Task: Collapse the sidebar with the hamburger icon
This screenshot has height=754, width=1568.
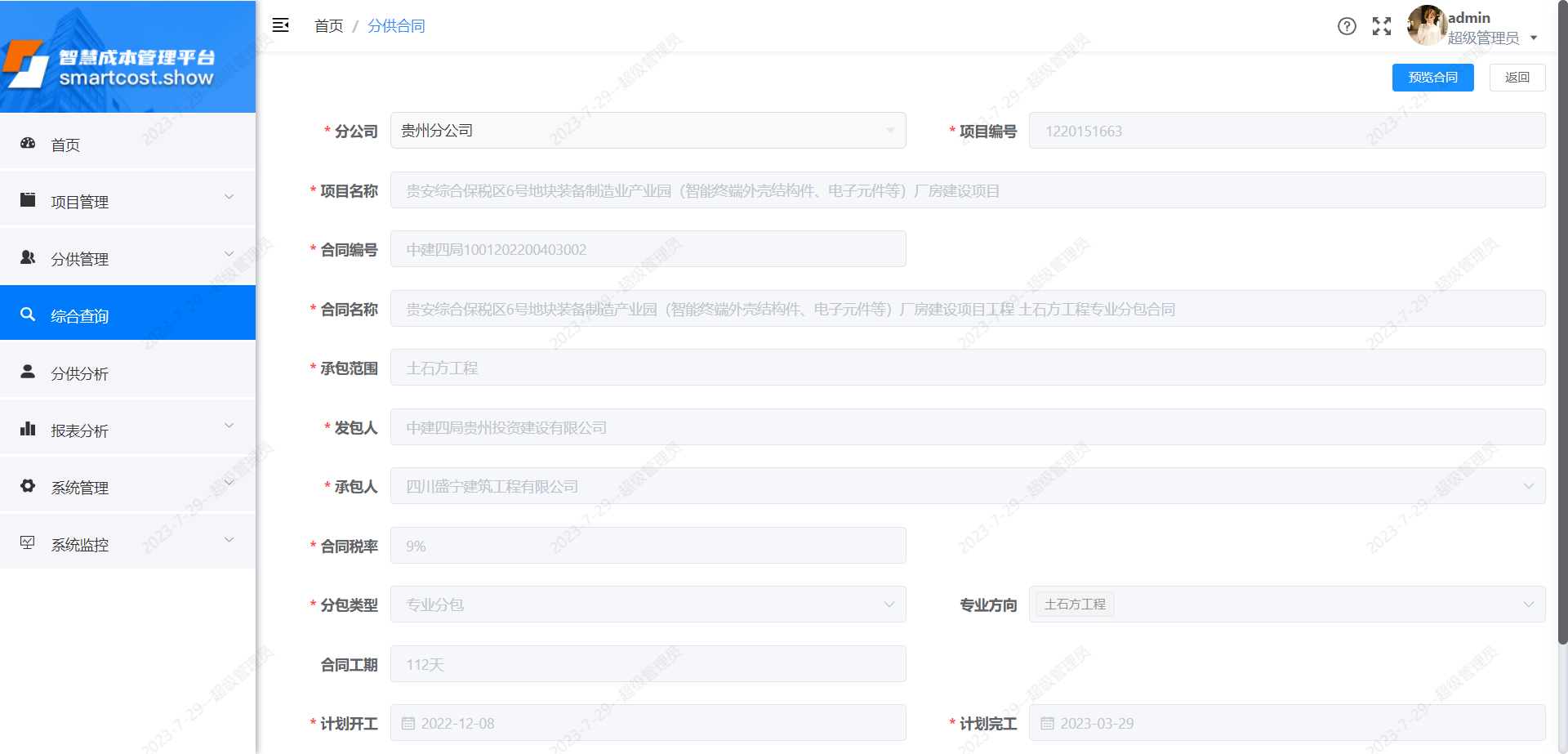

* * *

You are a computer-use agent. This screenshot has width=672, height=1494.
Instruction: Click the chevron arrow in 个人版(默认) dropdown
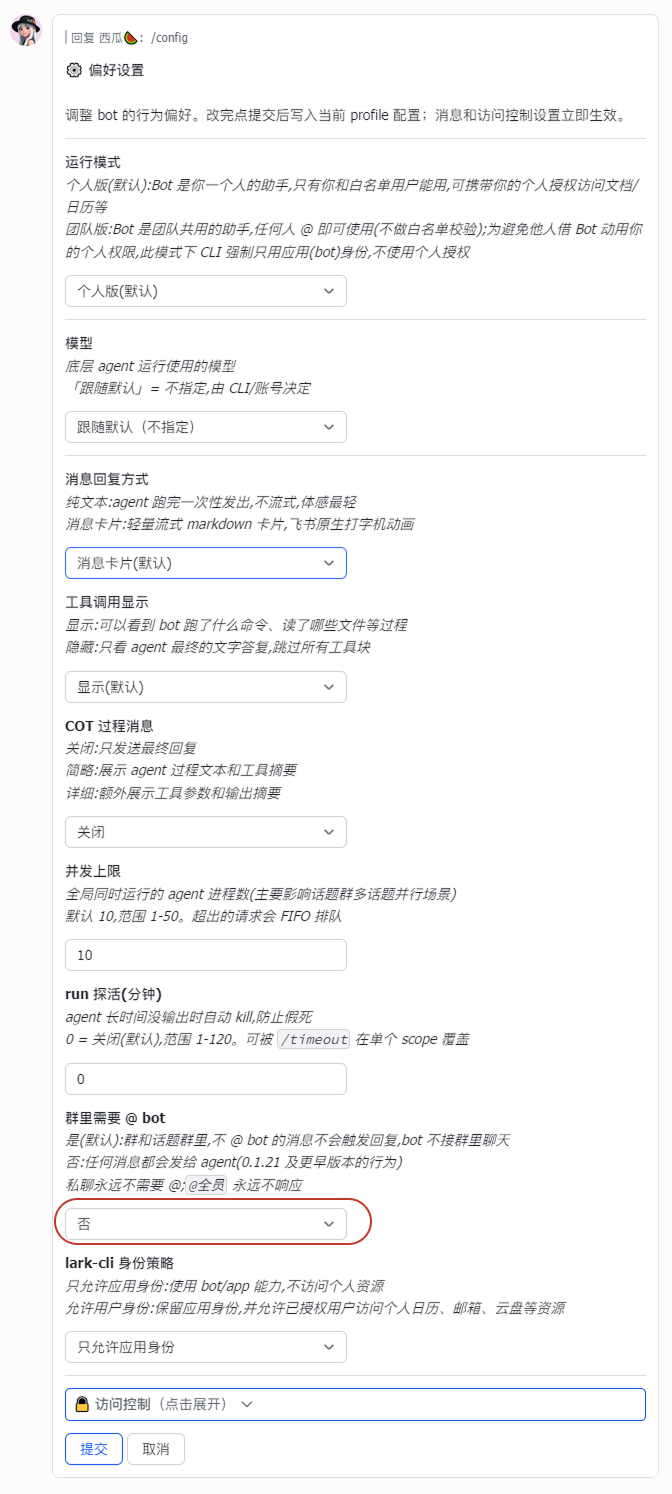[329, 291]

--

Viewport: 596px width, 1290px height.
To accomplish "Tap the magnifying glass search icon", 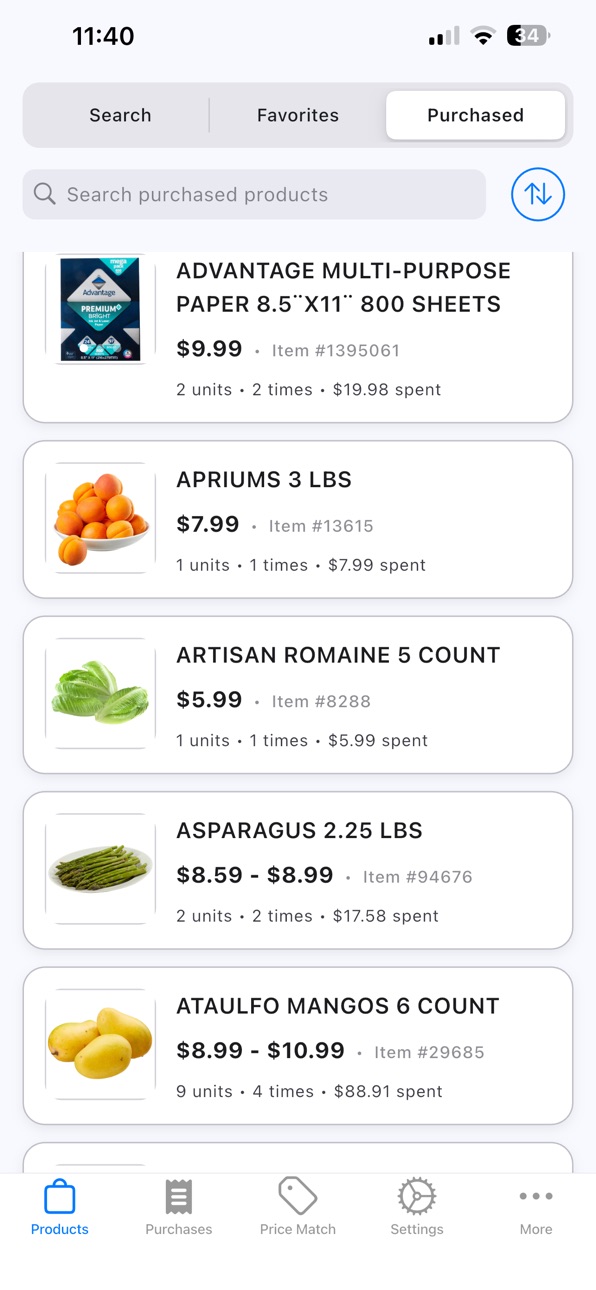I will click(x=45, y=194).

**Work to complete:** The word "This" appears in some lines above. Return every one of those lines.

**Completed task:**
This screenshot has height=754, width=1568.
You are a computer-use agent. This screenshot has width=672, height=1494.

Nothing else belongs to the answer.